Exercise details => Format the listing as a numbered list, starting at the line that contains "Task: Click info icon next to Privé" and ending at the end of the listing, skipping blank lines and leaving out the pictures.

Supplied records =>
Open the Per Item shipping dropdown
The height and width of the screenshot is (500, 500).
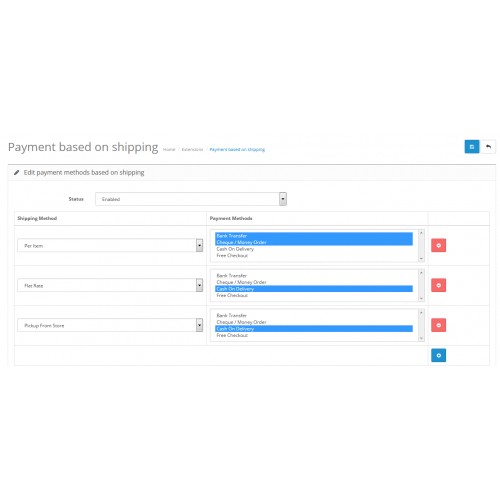[x=110, y=245]
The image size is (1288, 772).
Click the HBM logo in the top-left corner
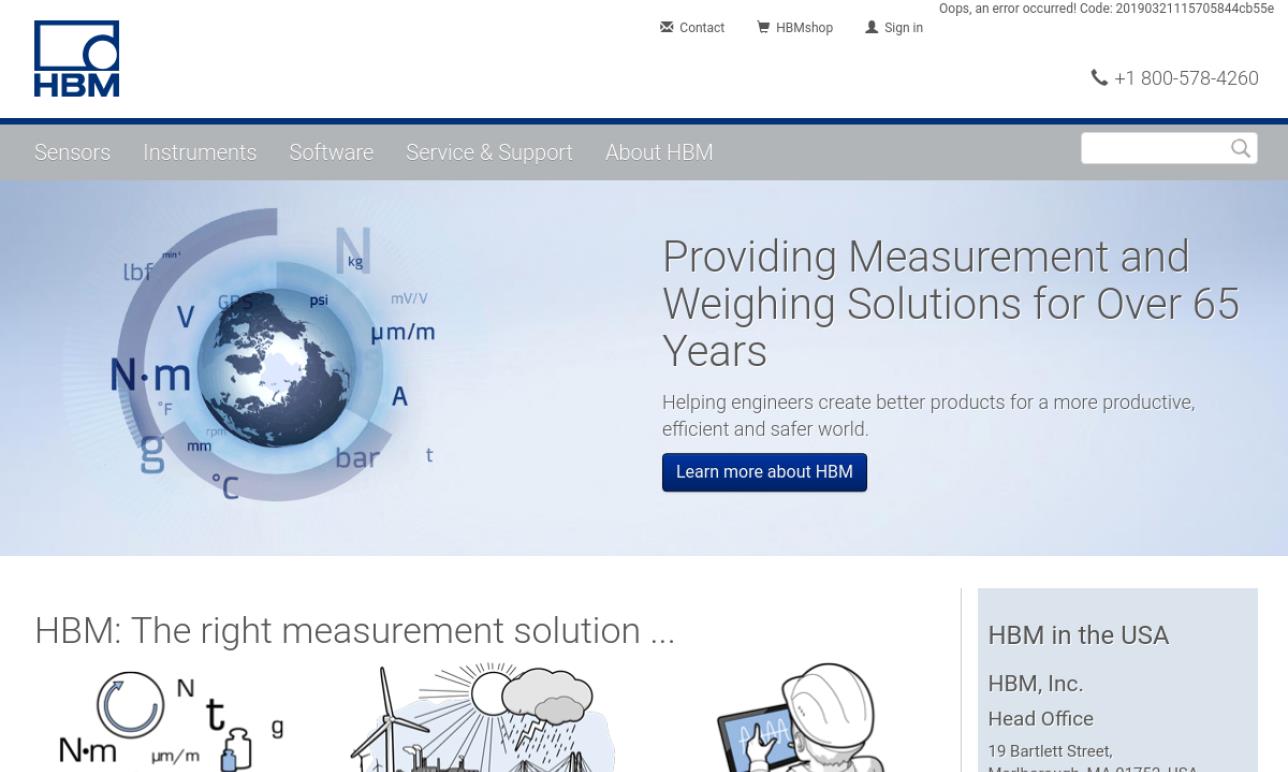[x=75, y=58]
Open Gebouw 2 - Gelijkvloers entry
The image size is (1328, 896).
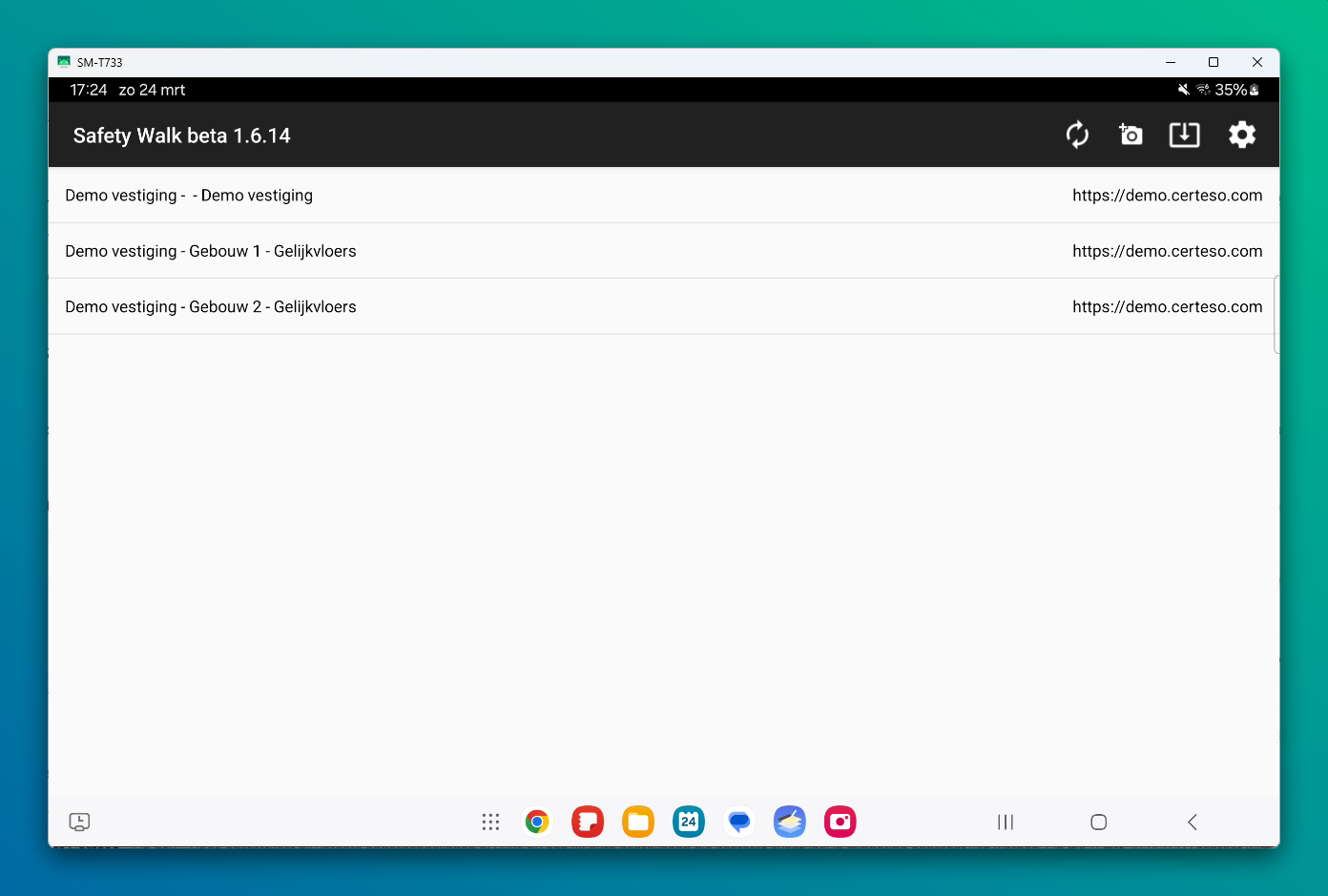[211, 306]
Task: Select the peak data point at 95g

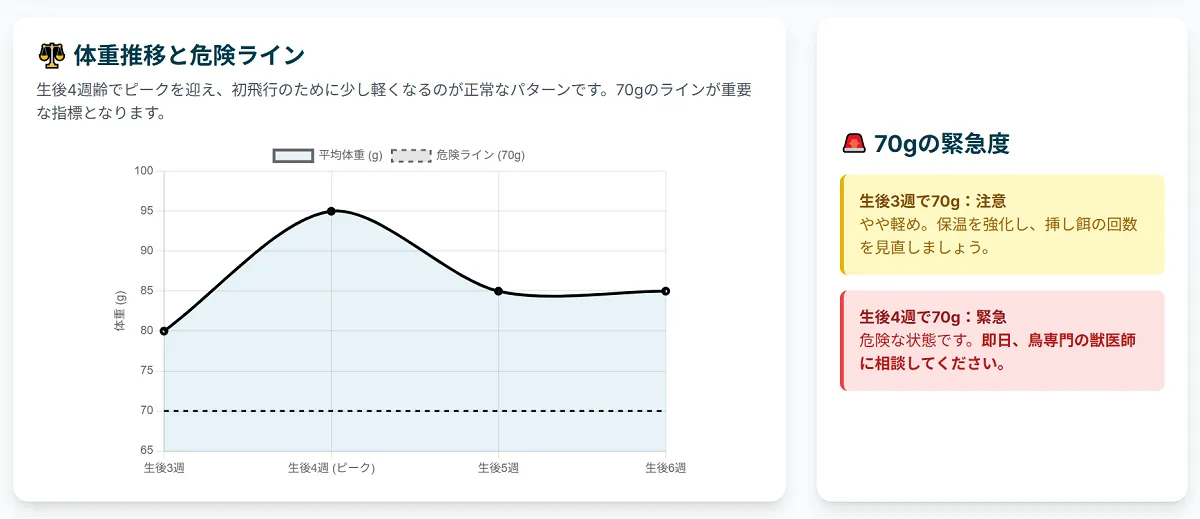Action: coord(331,211)
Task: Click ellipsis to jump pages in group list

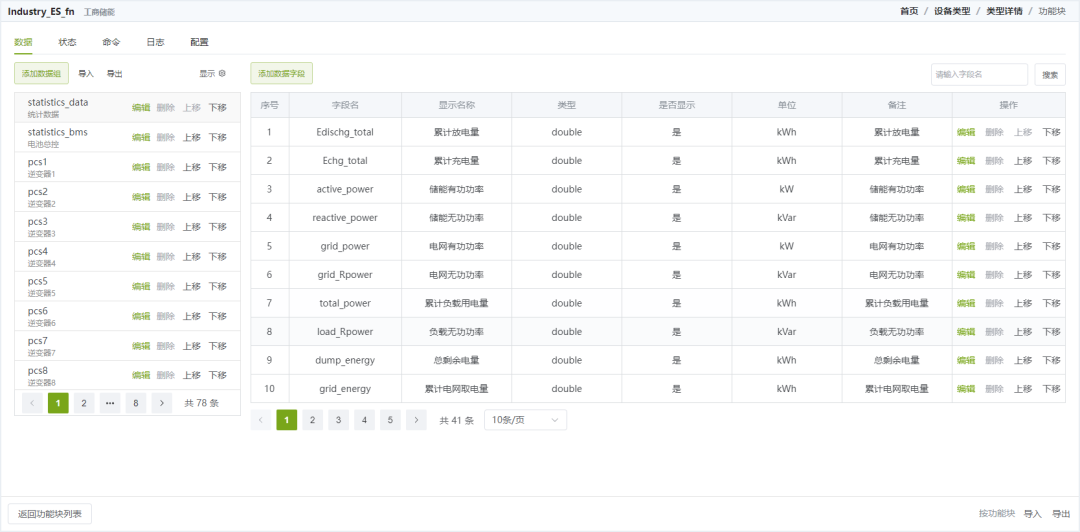Action: tap(110, 403)
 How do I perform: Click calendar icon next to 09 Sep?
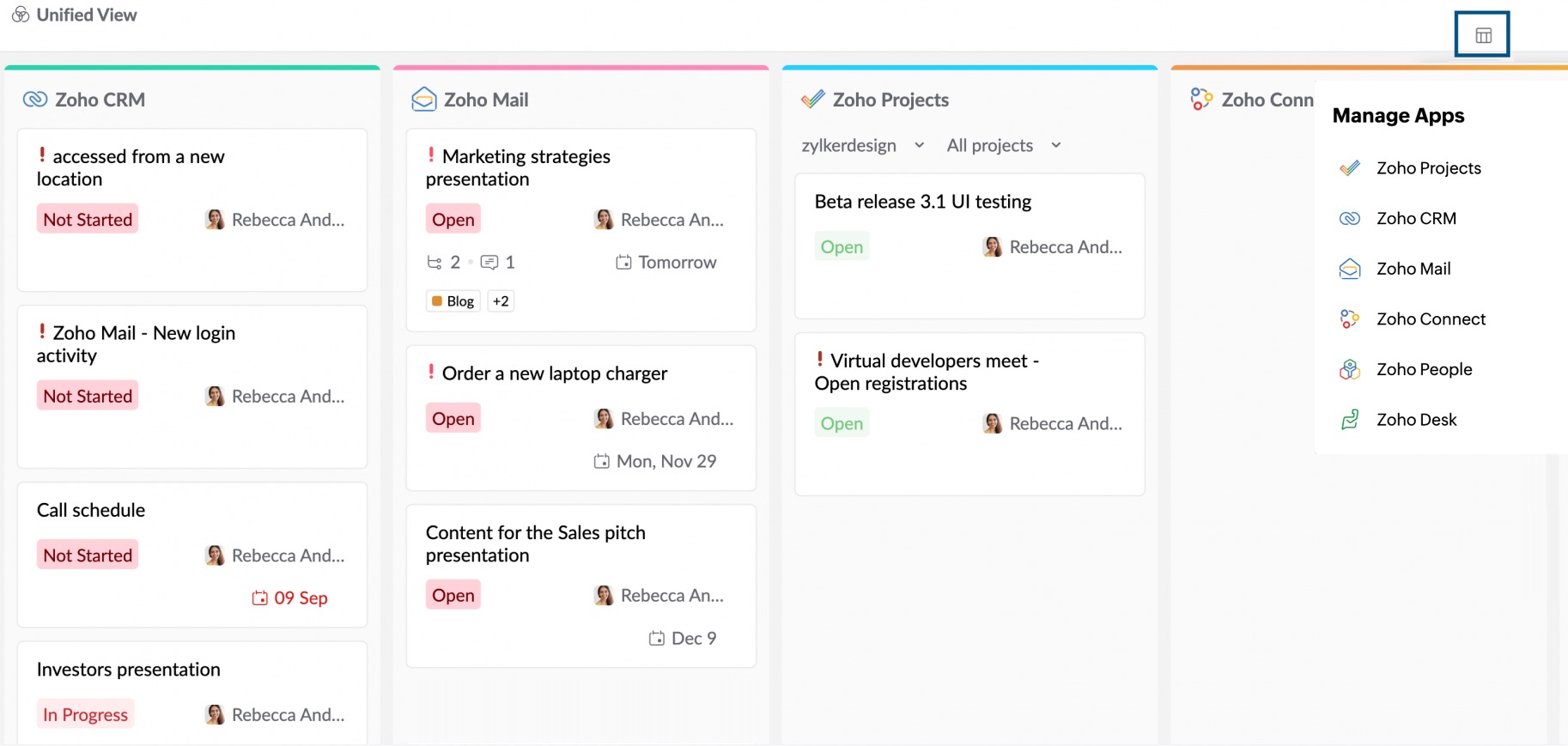259,598
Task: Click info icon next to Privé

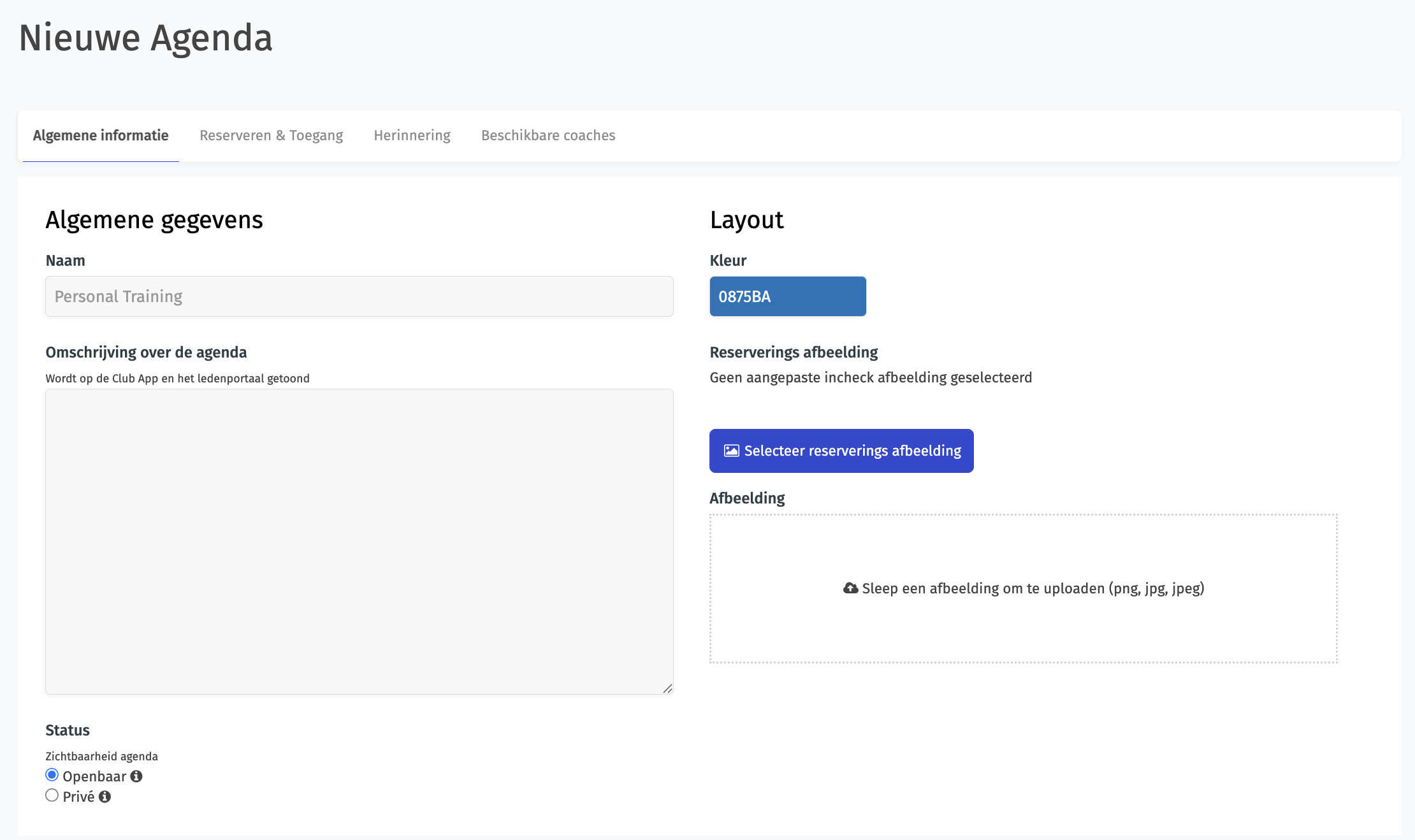Action: pyautogui.click(x=105, y=797)
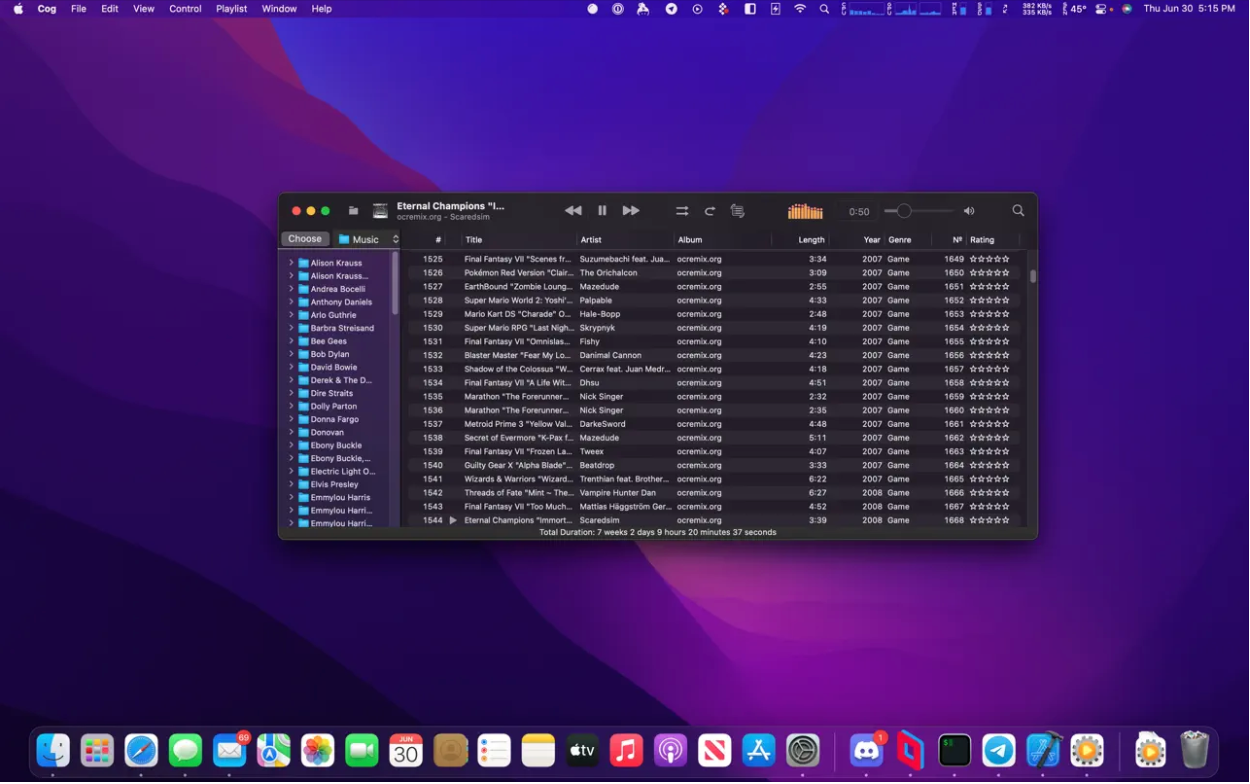Pause the currently playing track
The height and width of the screenshot is (784, 1250).
click(602, 211)

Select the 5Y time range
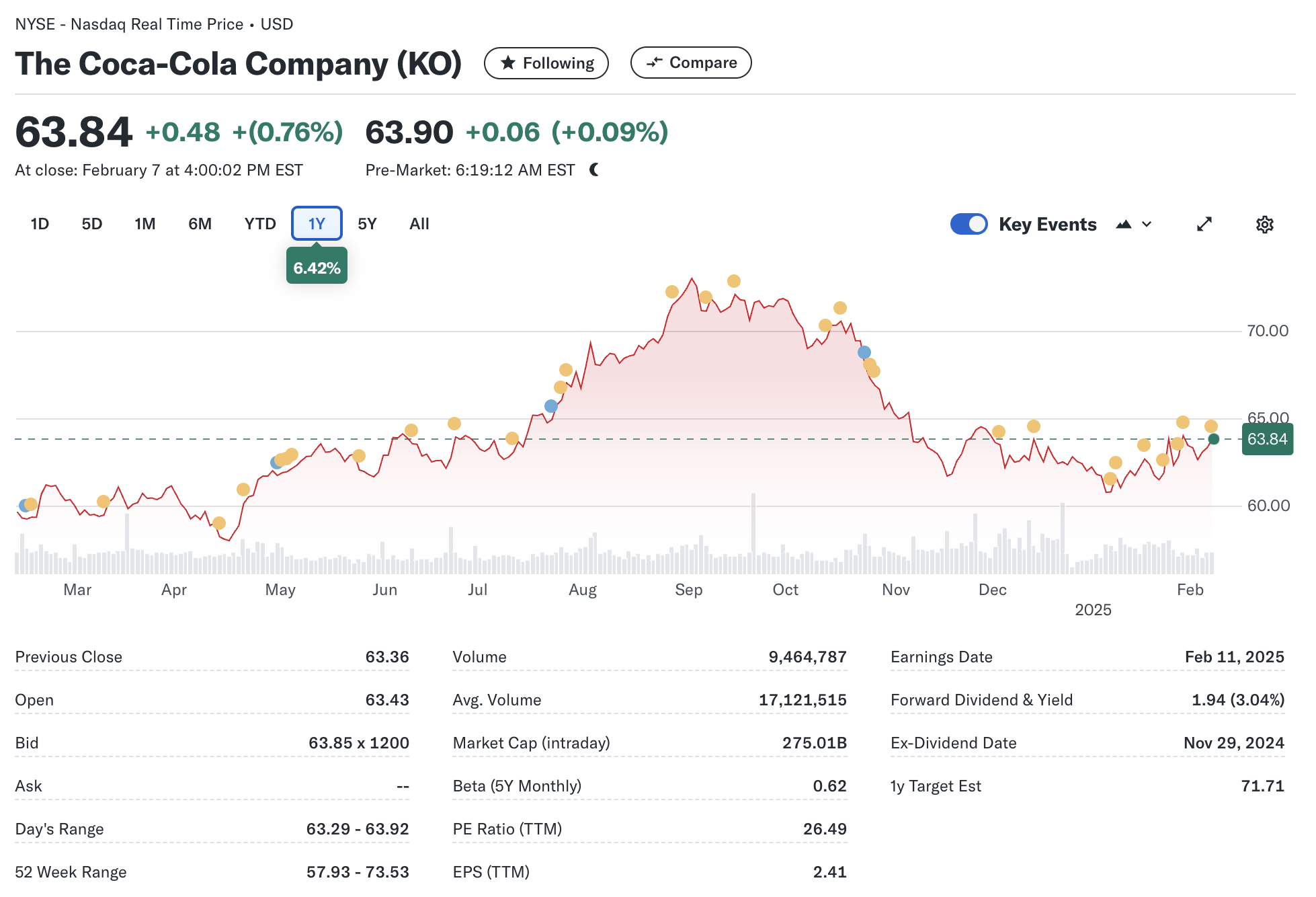pos(367,224)
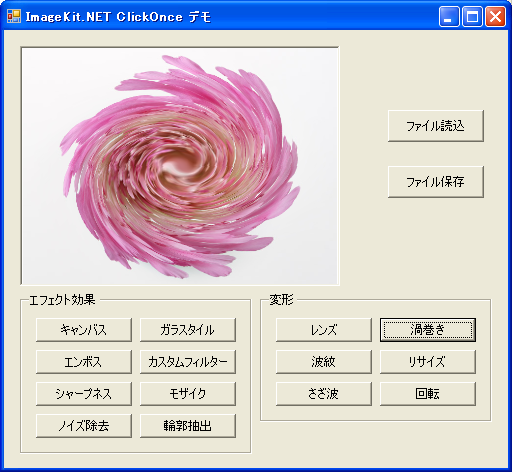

In response =>
1. Task: Click info icon next to Privé
2. Action: pyautogui.click(x=105, y=797)
3. Pause the currently playing track
4. The height and width of the screenshot is (784, 1250).
5. click(602, 211)
6. Select the 5Y time range
7. pos(367,224)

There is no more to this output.